Именно это мы ясно видим во время революции. Простые граждане, ранее смиренные и покорные, однажды утром просыпаются с притязанием на то, чтобы вести за собой людей. Калейдоскоп, который был неподвижным, совершил резкий поворот, и произошла метаморфоза. Результат иногда бывает благоприятным: открываются великие люди действия, которые сами себя раньше не знали. Но, как правило, он скверный. Среди честных и добрых людей внезапно возникает личность низменная, жестокая, личность несостоявшегося вождя. И здесь проявляется характерная черта «политического животного», каковым является человек.

На самом деле мы не дойдем до утверждения, что одно из свойств дремлющего внутри нас вождя — это жестокость. Но несомненно, что природа, которая губит индивидов и одновременно рождает биологические виды, должна была захотеть безжалостного вождя, если она предусмотрела существование вождей. Вся история свидетельствует об этом. Ужасные бойни и казни совершались по приказам людей, которые действовали совершенно хладнокровно и сами оставили нам об этом повествование, запечатленное в камне. Могут сказать, что это происходило в очень далекие времена. Но если и изменилась форма, если христианство положило конец некоторым преступлениям или по крайней мере до- билось, чтобы ими не похвалялись, убийство слишком часто остается ratio ultima, если не prima[74] политики. Безусловно, это чудовищно, но за это природа несет такую же ответственность, как и человек. Природа на самом деле не имеет в своем распоряжении ни тюремного заключения, ни ссылки; она признает лишь смертный приговор. Да позволительно нам будет привести здесь одно воспоминание. Нам пришлось как-то увидеть нескольких видных иностранцев; они приехали издалека, но были одеты как мы, говорили как мы, по-французски; приветливые и любезные, они прогуливались среди нас. Немного времени спустя мы узнали из газеты, что, вернувшись в свою страну, один из них, принадлежащий к иной партии, нежели другой, отправил его на виселицу, использовав при этом весь аппарат правосудия. Сделал он это просто для того, чтобы избавиться от мешавшего ему противника. Рассказ сопровождался фотографией виселицы. Корректного вида светский человек, наполовину обнаженный, раскачивался на глазах толпы. Ужасное зрелище! Это были «цивилизованные» люди, но изначальный политический инстинкт взорвал в них цивилизацию, чтобы пропустить природу. Люди, которые считают, что наказание должно строго соответствовать преступлению, когда имеют дело с виновным, тут же готовы предать смерти невиновного, когда речь идет о политических соображениях. Так рабочие пчелы убивают самцов, когда считают, что улей в них больше не нуждается.

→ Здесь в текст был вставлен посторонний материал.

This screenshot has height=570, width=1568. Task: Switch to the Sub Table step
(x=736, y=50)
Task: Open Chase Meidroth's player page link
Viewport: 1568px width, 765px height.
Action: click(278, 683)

Оставим, однако, в стороне нрав «вождя» и рассмотрим соответствующие чувства управляющих и управляемых. Эти чувства проявятся более четко там, где линия демаркации будет более видимой, в обществе уже значительном по размеру, но выросшем без радикального изменения «естественного общества». Правящий класс, в который мы включаем короля, если он имеется, может рекрутироваться в ходе истории различными методами; но всегда он считает себя принадлежащим к высшей расе. В этом нет ничего удивительного. Что могло бы удивить нас еще больше, если бы мы уже не знали о диморфизме общественного человека, так это то, что сам народ убежден в этом врожденном превосходстве. Несомненно, олигархия старается насаждать чувство этого превосходства. Если она обязана своим происхождением войне, она будет верить и заставлять верить в свои прирожденные военные добродетели, передаваемые от отца к сыну. Она сохраняет, впрочем, реальное превосходство силы благодаря навязываемой ею дисциплине и мерам, принимаемым ею для того, чтобы помешать низшему классу организоваться в свою очередь. Опыт, однако, должен был бы показать в данном случае управляемым, что управляющие — такие же люди, как они. Но инстинкт сопротивляется. Он начинает уступать только тогда, когда сам высший класс его к этому побуждает. Либо он делает это невольно, благодаря очевидной неспособности или столь кричащим злоупотреблениям, что теряет имеющуюся у него веру. Либо побуждение является произвольным, когда те или иные его члены поворачивают против него, часто из-за личного честолюбия, иногда из чувства справедливости: склонившись на сторону низшего класса, они рассеивают тем самым иллюзию, которую поддерживала дистанция между классами. Именно так дворяне сотрудничали с революцией 1789 года, которая уничтожила привилегии от рождения. Вообще инициатива в атаках против неравенства — обоснованного или необоснованного — явилась скорее сверху, из сферы лучше обеспеченных, а не снизу, как можно было бы ожидать, если бы действовали только классовые интересы. Так, именно буржуа, а не рабочие сыграли ведущую роль в революциях 1830 и 1848 годов, направленных (особенно вторая) против привилегий, связанных с богатством. Позднее именно представители образованного класса потребовали образования для всех. Истина заключается в том, что если аристократия верит в свое прирожденное превосходство естественно, религиозно, то уважение, которое она внушает, не менее религиозно, не менее естественно.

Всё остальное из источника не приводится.